Les opportunités sont immenses, tout comme les défis : la propulsion des véhicules, la façon dont on les utilise, le mode de propriété et de financements, etc. C’est tout le concept de mobilité qui est en train de changer.
Les défis : électrification et automatisation
L'électrification est le principal défi auquel est confronté le secteur. Le passage aux véhicules électriques (VE) s'avère plus complexe que prévu pour l'industrie. Concevoir de nouveaux modèles, créer des chaînes d'approvisionnement différentes et sécuriser suffisamment de minéraux critiques et de batteries à un coût acceptable n'est que le début.
De plus, les constructeurs automobiles occidentaux (ou FEO, fabricants d’équipement d’origine) font face à une concurrence intense et subventionnée de la part de la Chine ainsi qu'à un environnement réglementaire en évolution rapide sur leur propre territoire.
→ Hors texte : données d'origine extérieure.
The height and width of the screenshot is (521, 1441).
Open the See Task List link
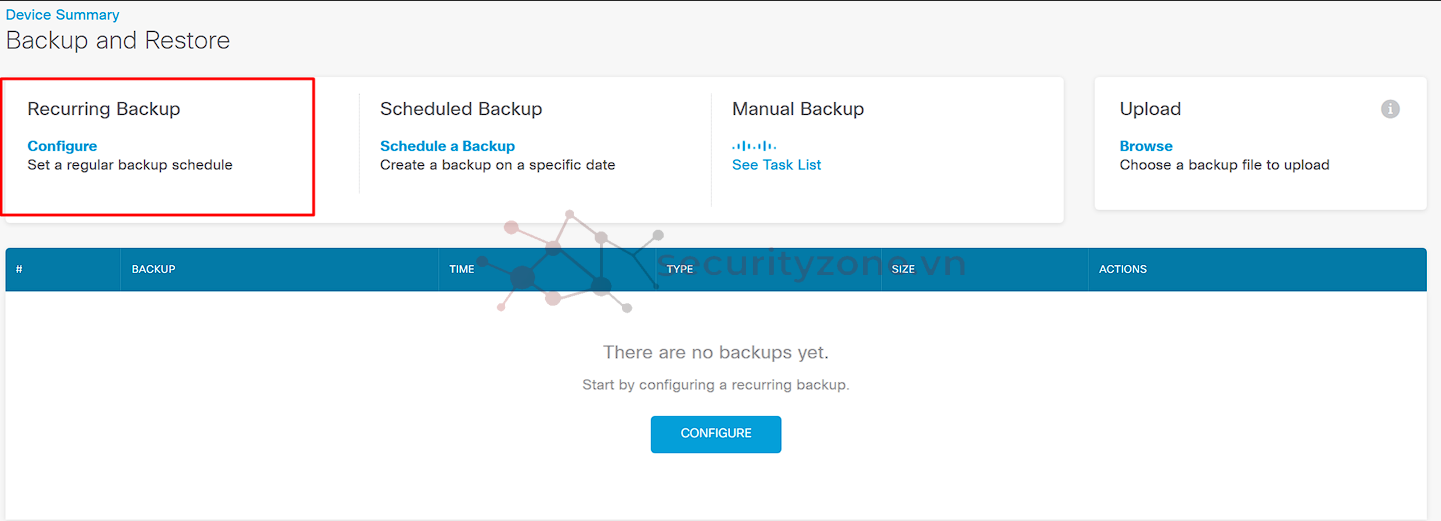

Tous ces éléments ont freiné la capacité du secteur à passer à l’échelle, ce qui maintient le coût des véhicules électriques à un niveau plus élevé que ce que la plupart des individus sont prêts à payer. Associée à un manque d'infrastructures de recharge, l'adoption par les consommateurs a ralenti au cours de l'année écoulée, les VE ne représentant que 10 à 15 % des ventes de voitures neuves en Europe et aux États-Unis.
Parallèlement, les constructeurs automobiles doivent trouver comment rendre les véhicules intelligents. Les voitures contiennent déjà beaucoup de logiciels, mais le développement de la conduite autonome et la perspective d'intégrer l'intelligence artificielle (IA) ajoutent de nouveaux niveaux de complexité – ainsi que de nouveaux concurrents. Alors que les FEO occidentaux cherchent encore à passer à l'électrique, leurs homologues chinois et des entreprises comme Google consacrent un temps et un argent considérables à déterminer comment l'IA influencera l'avenir de la voiture.
La transformation est déjà assez difficile lorsque la demande est en hausse. Mais après des décennies d'expansion, le marché de l'automobile n’est plus véritablement en croissance. La production automobile mondiale a atteint un pic à un peu plus de 95 millions d'unités en 2017 et demeure à presque un dixième en dessous de ce niveau.
Cela explique en partie certains des récents avertissements sur bénéfices des constructeurs automobiles européens. La plupart des FEO, du moins, disposent de bilans solides à la suite de leur reprise post-pandémie. De nombreux fournisseurs de premier rang et de plus petites entreprises, ainsi que des startups spécialisées dans les batteries, rencontrent des difficultés plus importantes et sont contraints de se restructurer et de suspendre certains projets, y compris des projets de giga-factories.
La réponse de l'industrie : coûts et mise à l’échelle
Face à ce qui semble être d’immenses défis, la pire chose à faire serait de changer de stratégie à long terme. Malgré les difficultés de croissance communes à la plupart des nouveaux produits, les VE atteindront une adoption de masse avec le temps – le tour de force sera de combler le fossé d’ici là.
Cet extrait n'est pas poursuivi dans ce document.